Metal Finishing Firm Hit with $151,400 in Fines for Physical, Chemical Hazards
OSHA opened an inspection after receiving a report that employees were performing small parts plating operations without protection against chemical and physical hazards.
OSHA has cited Electronic Plating Co. in Cicero, Ill., for 22 health and safety violations. OSHA opened an inspection after receiving a report that employees were performing small parts plating operations without protection against chemical and physical hazards. Proposed fines total $151,400.
"Electronic Plating Co. has a responsibility to ensure that its workers are protected from exposure to hazardous chemicals and noise," said Gary Anderson, OSHA's area director in Calumet City. "Employers are required by law to ensure that work environments are healthful and safe. OSHA is committed to protecting the health and safety of workers on the job, especially when employers fail to do so."
Two willful health violations involve failing to implement a hearing conservation program and failing to provide eye wash stations for workers exposed to corrosive chemicals such as sodium hydroxide and hydrochloric acid. Proposed fines for the willful violations total $77,000.

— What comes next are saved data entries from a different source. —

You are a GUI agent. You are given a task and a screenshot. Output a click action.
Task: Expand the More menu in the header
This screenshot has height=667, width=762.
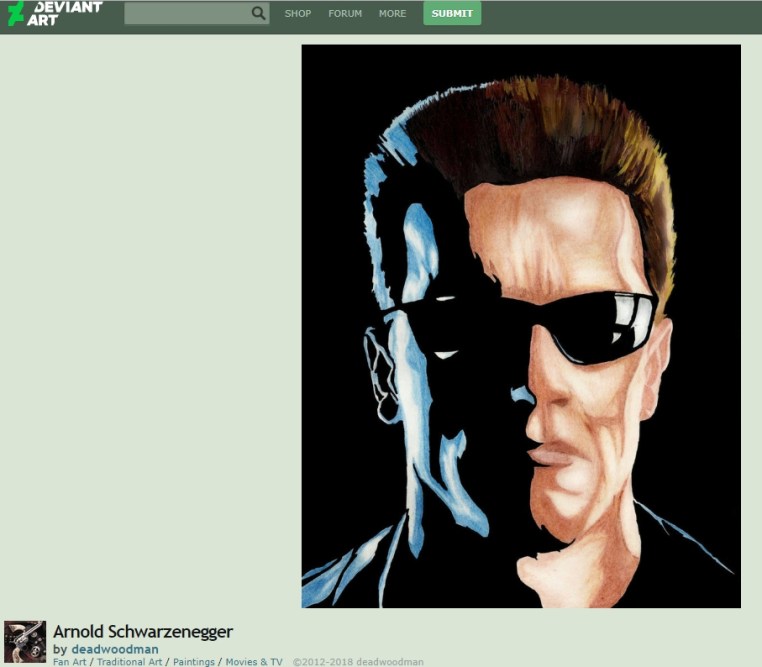pyautogui.click(x=392, y=14)
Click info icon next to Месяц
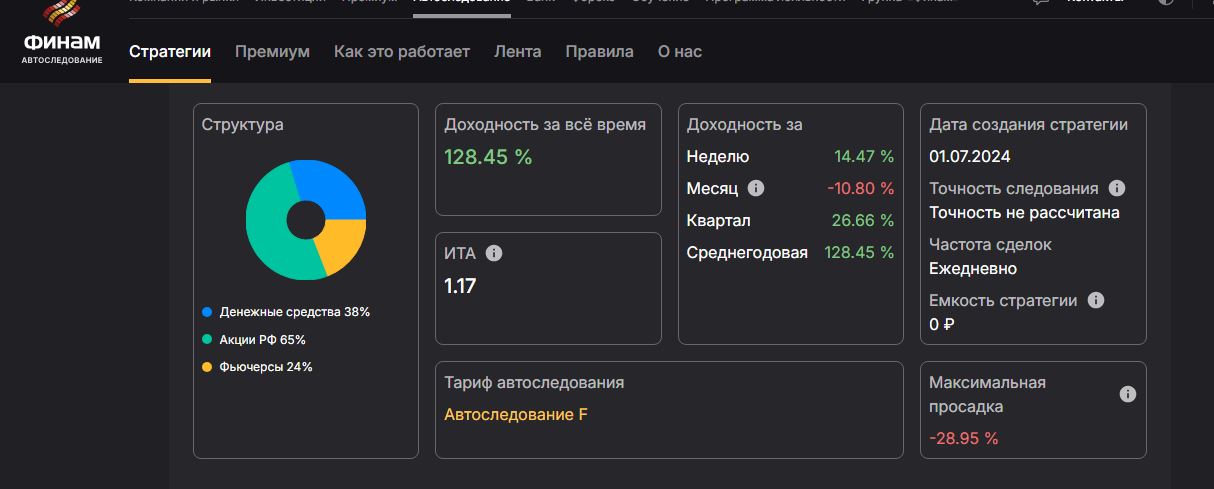The width and height of the screenshot is (1214, 489). [x=756, y=188]
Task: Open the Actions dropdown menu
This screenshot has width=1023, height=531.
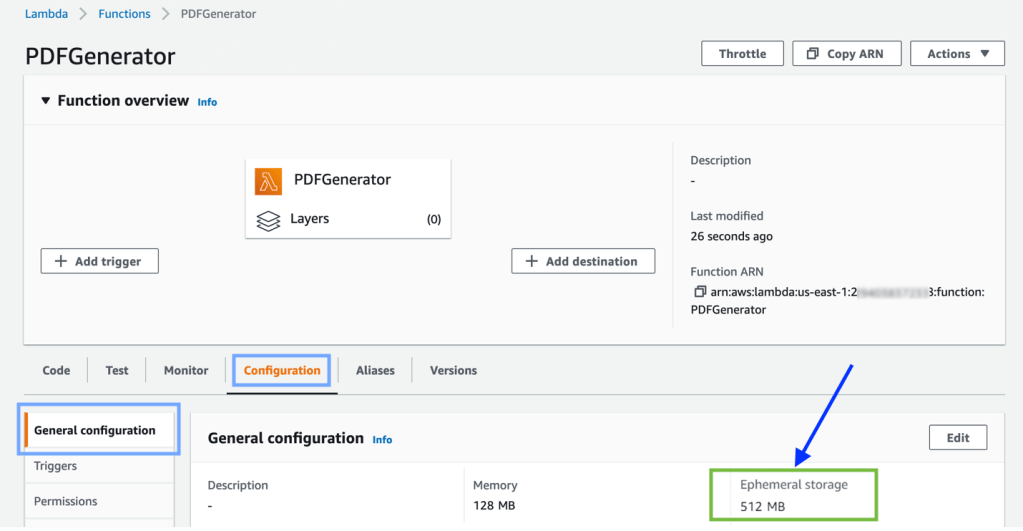Action: click(x=957, y=54)
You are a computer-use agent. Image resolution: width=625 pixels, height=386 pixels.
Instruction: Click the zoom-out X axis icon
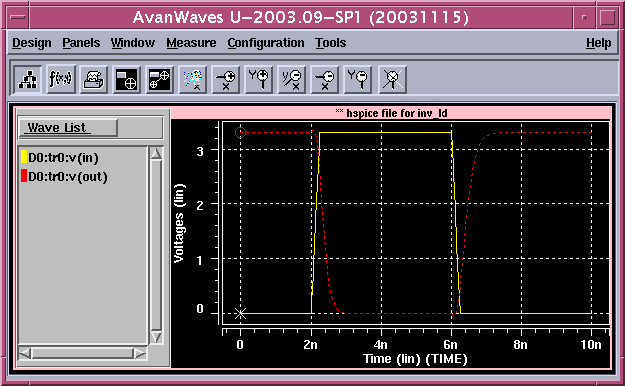(325, 79)
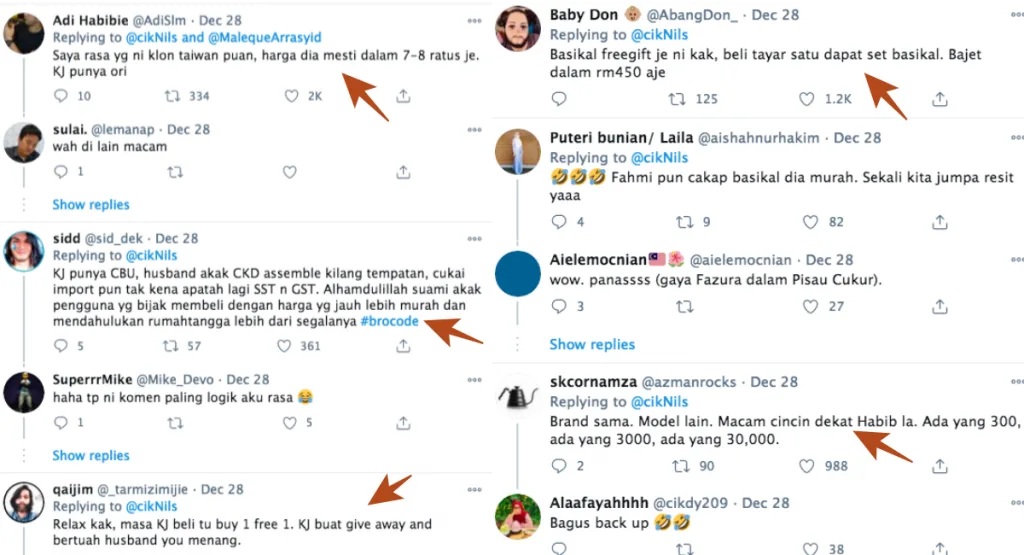Open more options on qaijim's tweet
Viewport: 1024px width, 555px height.
tap(473, 490)
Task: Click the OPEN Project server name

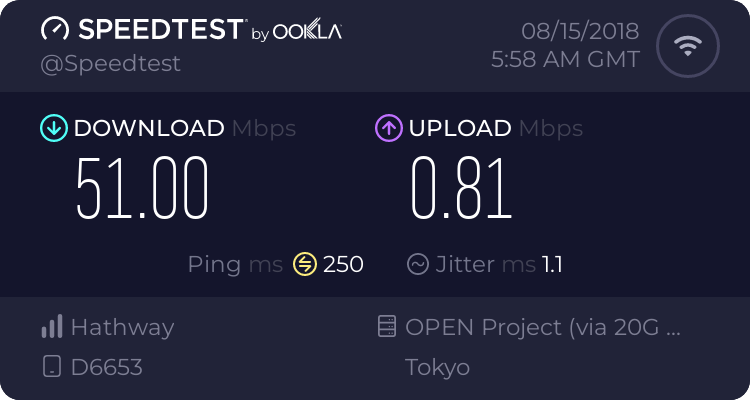Action: click(543, 327)
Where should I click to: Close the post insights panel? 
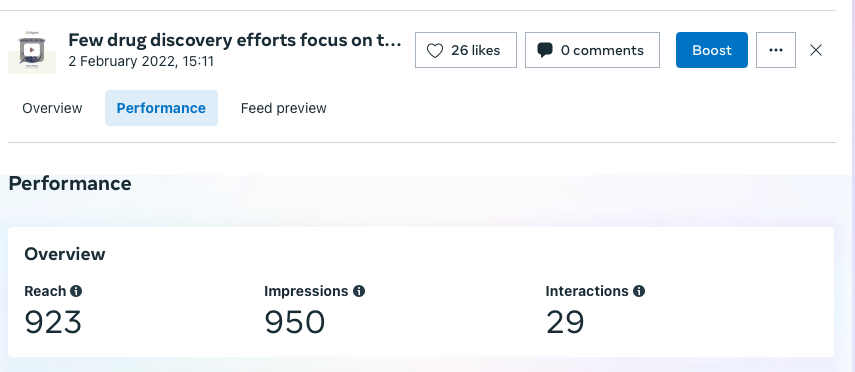click(x=816, y=50)
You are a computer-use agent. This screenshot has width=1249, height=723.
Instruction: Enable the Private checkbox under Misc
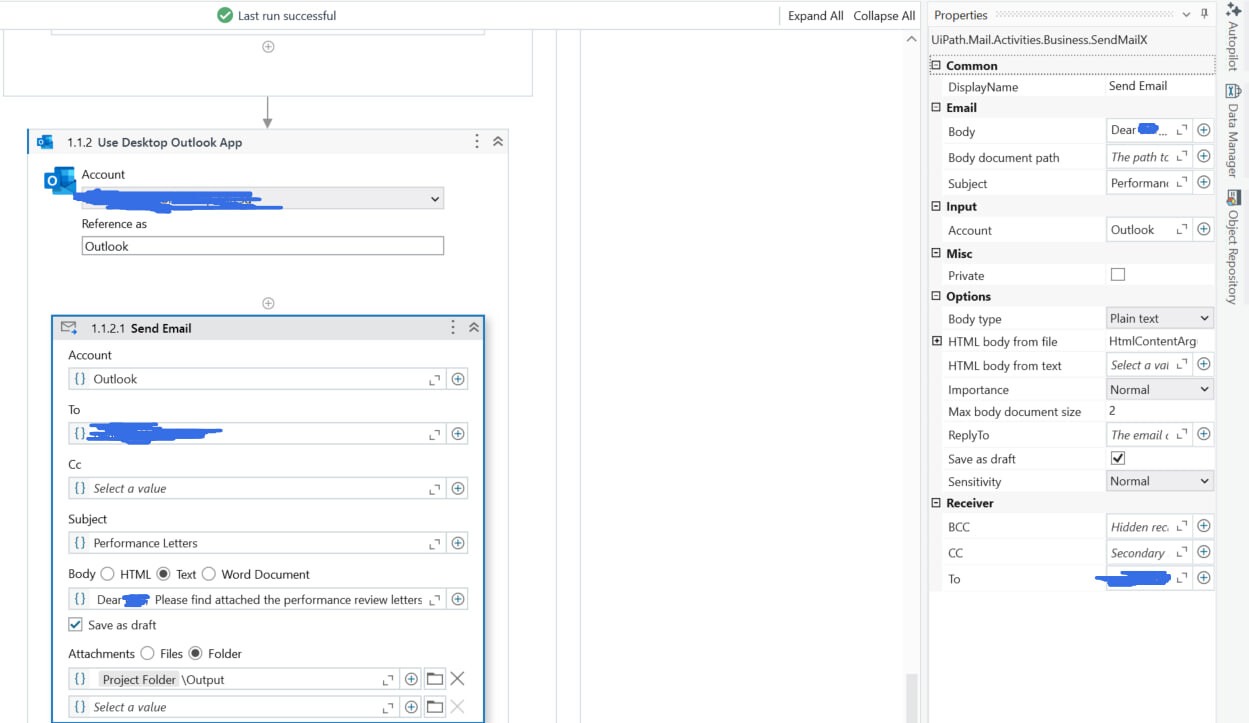(1117, 274)
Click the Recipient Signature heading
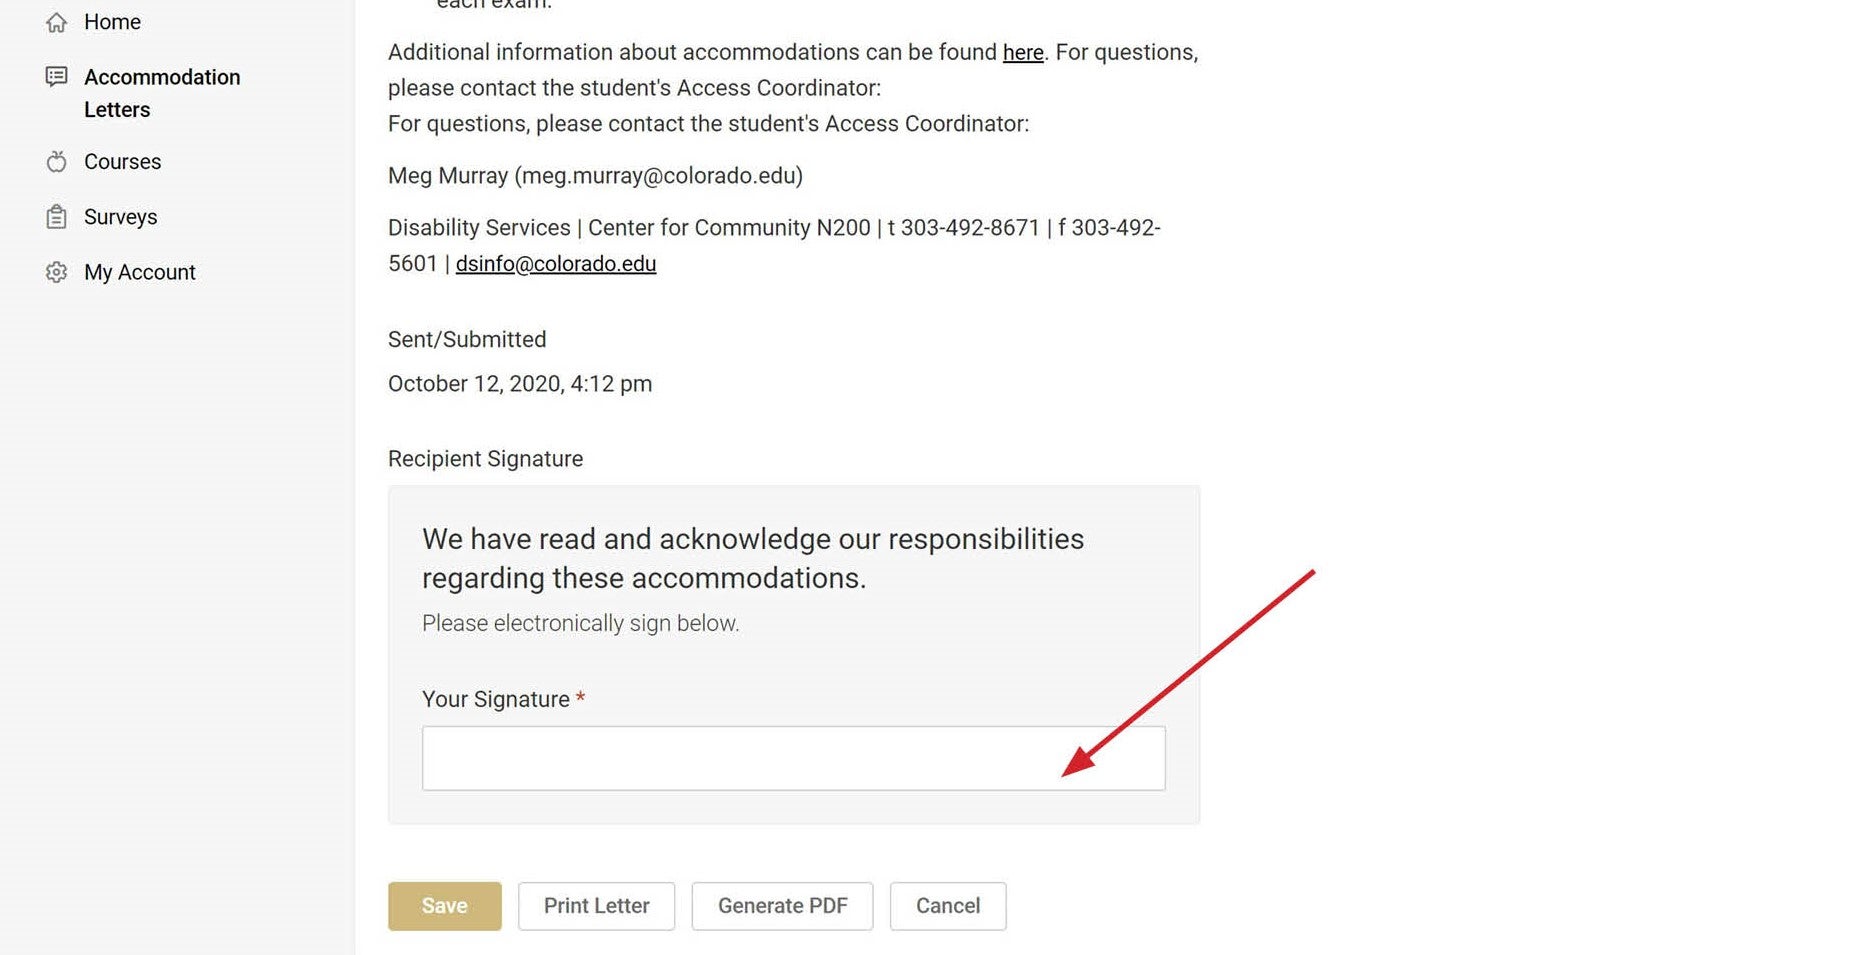The width and height of the screenshot is (1859, 955). 486,459
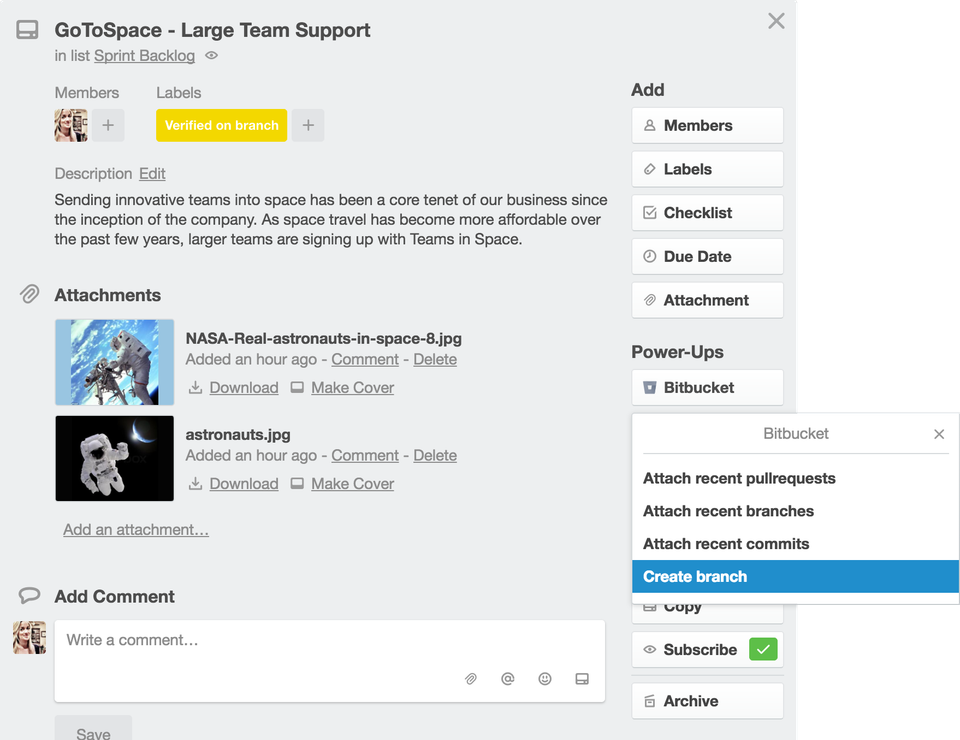Open the Members picker button
Viewport: 960px width, 740px height.
coord(707,126)
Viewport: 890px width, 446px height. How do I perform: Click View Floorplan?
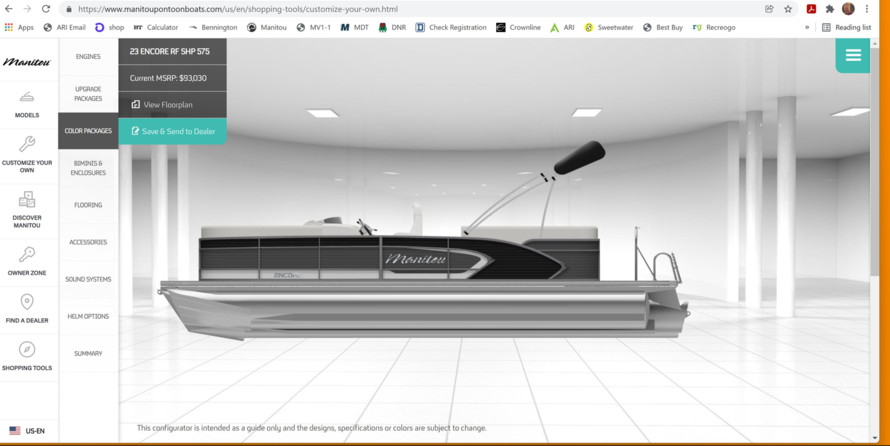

Nine serious health violations involve failing to provide periodic health examinations intended to detect overexposure to hazardous chemicals for employees working with chromic acid; failing to provide and train employees in the use of protective clothing; failing to provide and require the use of protective eye equipment; failing to institute medical surveillance, as well as provide training, for employees potentially exposed to cadmium above the action level; failing to properly label containers of hazardous materials and train employees on protection from hazardous chemicals; and failing to develop and implement a written hazard communication program.
Seven serious safety violations involve failing to provide standard guardrails, implement an energy control program, provide workers with personal protective equipment to guard against electrical hazards, properly train forklift operators, and provide guarding on machinery. Proposed fines for the 16 serious violations total $71,400.
Four other-than-serious violations, with proposed fines of $3,000, involve failing to record work-related injuries and illnesses as required on the OSHA 300 log, provide lavatories with both hot and cold or tepid running water, and provide a written respiratory protection program for voluntary use.